### What you need to do
Locate each line in the data below that contains the string "pyautogui", and copy those lines out in full.

### Data entries
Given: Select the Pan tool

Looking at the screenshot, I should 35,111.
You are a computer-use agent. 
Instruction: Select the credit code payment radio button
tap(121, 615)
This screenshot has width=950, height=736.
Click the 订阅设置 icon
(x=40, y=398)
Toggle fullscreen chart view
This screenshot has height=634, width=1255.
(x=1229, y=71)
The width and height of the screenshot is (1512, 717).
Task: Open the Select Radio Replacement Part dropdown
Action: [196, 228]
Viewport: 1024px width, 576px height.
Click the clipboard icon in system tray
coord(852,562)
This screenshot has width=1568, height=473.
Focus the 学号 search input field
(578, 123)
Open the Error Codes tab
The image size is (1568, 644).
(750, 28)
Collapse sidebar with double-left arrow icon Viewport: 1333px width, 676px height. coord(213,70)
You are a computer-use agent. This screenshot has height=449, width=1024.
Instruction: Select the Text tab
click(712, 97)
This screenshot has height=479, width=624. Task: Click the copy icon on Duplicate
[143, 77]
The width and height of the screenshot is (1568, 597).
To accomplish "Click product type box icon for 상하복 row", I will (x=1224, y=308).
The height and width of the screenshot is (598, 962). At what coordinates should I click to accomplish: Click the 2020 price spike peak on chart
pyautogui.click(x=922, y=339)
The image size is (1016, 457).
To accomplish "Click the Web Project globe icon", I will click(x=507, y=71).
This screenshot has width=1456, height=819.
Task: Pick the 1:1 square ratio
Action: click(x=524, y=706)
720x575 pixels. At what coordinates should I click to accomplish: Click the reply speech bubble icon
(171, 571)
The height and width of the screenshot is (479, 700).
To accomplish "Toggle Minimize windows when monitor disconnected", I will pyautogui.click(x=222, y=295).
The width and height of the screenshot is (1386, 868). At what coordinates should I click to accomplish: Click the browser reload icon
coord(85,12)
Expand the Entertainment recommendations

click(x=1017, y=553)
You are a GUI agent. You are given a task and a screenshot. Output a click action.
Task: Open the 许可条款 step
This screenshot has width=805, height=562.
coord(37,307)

### Complete answer
pyautogui.click(x=922, y=339)
To accomplish "Toggle Minimize windows when monitor disconnected", I will pyautogui.click(x=222, y=295).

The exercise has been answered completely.